En plus, les dirigeants doivent faire face à deux contraintes majeures. En moyenne sur une saison,16 des 23 joueurs sur une feuille de match doivent être issus de la formation française (JIFF). Autre obligation : la masse salariale d’un club ne doit pas dépasser, hors exceptions, 10,9 millions d’euros. Ce quota, largement supérieur au salary-cap anglais, permet aux clubs français d'avoir la mainmise sur les plus grandes stars internationales.
Mais, il a été revu à la baisse la saison dernière dans un championnat toujours plus ouvert, où les effectifs atteignent rapidement la quarantaine de joueurs pour faire face aux blessures et autres doublons.
Le Stade Toulousain réagit au départ de Cheslin Kolbe.
— Stade Toulousain (@StadeToulousain) August 27, 2021
Retrouvez notre communiqué officiel
Malgré tout, ces transferts se font parfois en cours de saison. Toulon a ainsi racheté le contrat de Cheslin Kolbe à Toulouse en août dernier. Cette temporalité accrédite la thèse d'un marché dérégulé dans le temps, à l'inverse du football et ses périodes clairement établies.
Pour ne rien arranger au schmilblick, chaque équipe a droit à deux jokers médicaux et trois joueurs supplémentaires au cours d'une saison. "Ce n'est pas très simple à gérer, il faut trouver le bon joueur et qu'il soit disponible au bon moment", avoue le président du SUA. Le club lot-et-garonnais a, par exemple, enrôlé cinq éléments qui l'ont aidé à se sortir d'une mauvaise passe en Pro D2.
"Je comprends que ce soit compliqué à suivre pour le grand public ! Mais c'est la modernisation du rugby pro qui veut ça."
Clément Marienval, agent affilié à la FFRfranceinfo: sport
Avant d'embrasser une carrière d'agent, Marienval, 36 ans aujourd'hui, a joué comme trois-quart centre dans plusieurs clubs français. Il a donc expérimenté la précarité d'un milieu déjà très restreint en 2006. "J'avais signé très tôt à Lyon, alors en Pro D2, depuis Brive. Mais ils ont fait une saison catastrophique et se sont sauvés d'une descente en Fédérale 1 sur le fil. Là, il y avait un vrai stress", se souvient l'agent seize ans plus tard.

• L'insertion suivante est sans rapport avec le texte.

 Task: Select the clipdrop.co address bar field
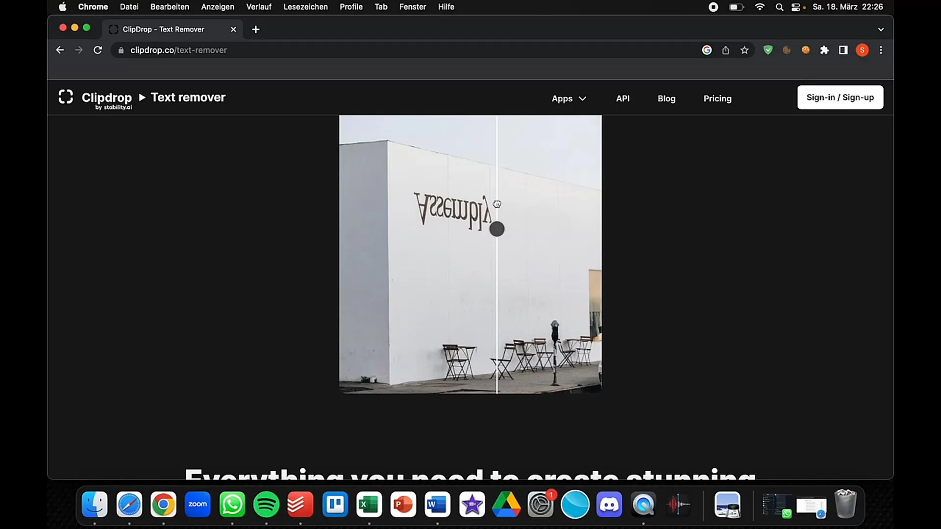click(x=179, y=50)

En s'engageant parfois un an à l'avance, difficile de se prémunir d'aléas sportifs contraires. Certes, des clauses existent pour libérer un joueur pré-engagé avec un club relégué. "Mais ça, ils ne le savent que très tard. Et derrière, ils n'auront pas forcément d'autres opportunités", conclut-il. Dans un marché des plus restreints, les places restent chères.